What the task asks:
Please copy out the data below word for word, from the line containing "Focus the Message textarea" through the last line of the data, with both included.

[Start Input material]

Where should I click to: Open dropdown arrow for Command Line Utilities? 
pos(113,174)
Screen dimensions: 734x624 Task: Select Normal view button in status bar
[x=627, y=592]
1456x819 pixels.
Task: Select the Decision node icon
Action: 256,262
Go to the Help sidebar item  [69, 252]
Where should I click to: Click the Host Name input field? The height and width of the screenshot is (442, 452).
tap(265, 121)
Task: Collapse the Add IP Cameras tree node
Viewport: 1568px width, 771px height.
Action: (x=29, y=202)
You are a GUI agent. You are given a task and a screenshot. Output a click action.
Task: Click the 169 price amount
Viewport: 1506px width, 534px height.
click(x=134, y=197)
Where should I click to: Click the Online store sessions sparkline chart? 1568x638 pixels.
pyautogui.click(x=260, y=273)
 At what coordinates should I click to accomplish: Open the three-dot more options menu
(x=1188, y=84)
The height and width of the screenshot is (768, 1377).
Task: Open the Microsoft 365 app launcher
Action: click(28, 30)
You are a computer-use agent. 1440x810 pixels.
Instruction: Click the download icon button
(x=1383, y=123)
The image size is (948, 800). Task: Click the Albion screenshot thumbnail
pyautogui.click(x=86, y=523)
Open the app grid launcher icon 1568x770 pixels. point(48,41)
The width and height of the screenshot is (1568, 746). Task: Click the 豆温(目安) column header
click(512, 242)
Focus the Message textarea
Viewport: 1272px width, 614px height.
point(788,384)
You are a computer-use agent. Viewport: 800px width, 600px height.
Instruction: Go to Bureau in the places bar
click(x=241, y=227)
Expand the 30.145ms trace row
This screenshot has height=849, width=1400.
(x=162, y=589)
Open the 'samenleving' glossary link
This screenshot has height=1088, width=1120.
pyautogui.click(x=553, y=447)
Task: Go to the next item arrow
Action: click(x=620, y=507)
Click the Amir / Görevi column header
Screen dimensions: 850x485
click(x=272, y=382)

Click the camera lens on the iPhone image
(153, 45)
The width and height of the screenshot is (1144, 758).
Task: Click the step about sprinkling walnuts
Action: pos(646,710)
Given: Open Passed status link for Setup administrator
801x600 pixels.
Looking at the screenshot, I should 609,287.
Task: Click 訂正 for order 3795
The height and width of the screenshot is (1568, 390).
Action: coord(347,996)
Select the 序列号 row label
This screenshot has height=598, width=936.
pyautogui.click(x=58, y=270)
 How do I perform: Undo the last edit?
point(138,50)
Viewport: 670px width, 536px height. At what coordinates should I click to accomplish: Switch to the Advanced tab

[End Input material]

Reply to the task:
Focus the Message textarea
Viewport: 1272px width, 614px height.
point(788,384)
You are a computer-use agent. Viewport: 800px width, 600px height.
Instruction: Go to Bureau in the places bar
click(x=241, y=227)
Expand the 30.145ms trace row
This screenshot has height=849, width=1400.
(x=162, y=589)
Open the 'samenleving' glossary link
This screenshot has height=1088, width=1120.
pyautogui.click(x=553, y=447)
Task: Go to the next item arrow
Action: click(x=620, y=507)
Click the Amir / Görevi column header
Screen dimensions: 850x485
click(x=272, y=382)

Click the camera lens on the iPhone image
(153, 45)
The width and height of the screenshot is (1144, 758).
Task: Click the step about sprinkling walnuts
Action: pos(646,710)
Given: Open Passed status link for Setup administrator
801x600 pixels.
Looking at the screenshot, I should 609,287.
Task: Click 訂正 for order 3795
The height and width of the screenshot is (1568, 390).
Action: coord(347,996)
Select the 序列号 row label
This screenshot has height=598, width=936.
pyautogui.click(x=58, y=270)
 How do I perform: Undo the last edit?
point(138,50)
Viewport: 670px width, 536px height. At what coordinates should I click to accomplish: Switch to the Advanced tab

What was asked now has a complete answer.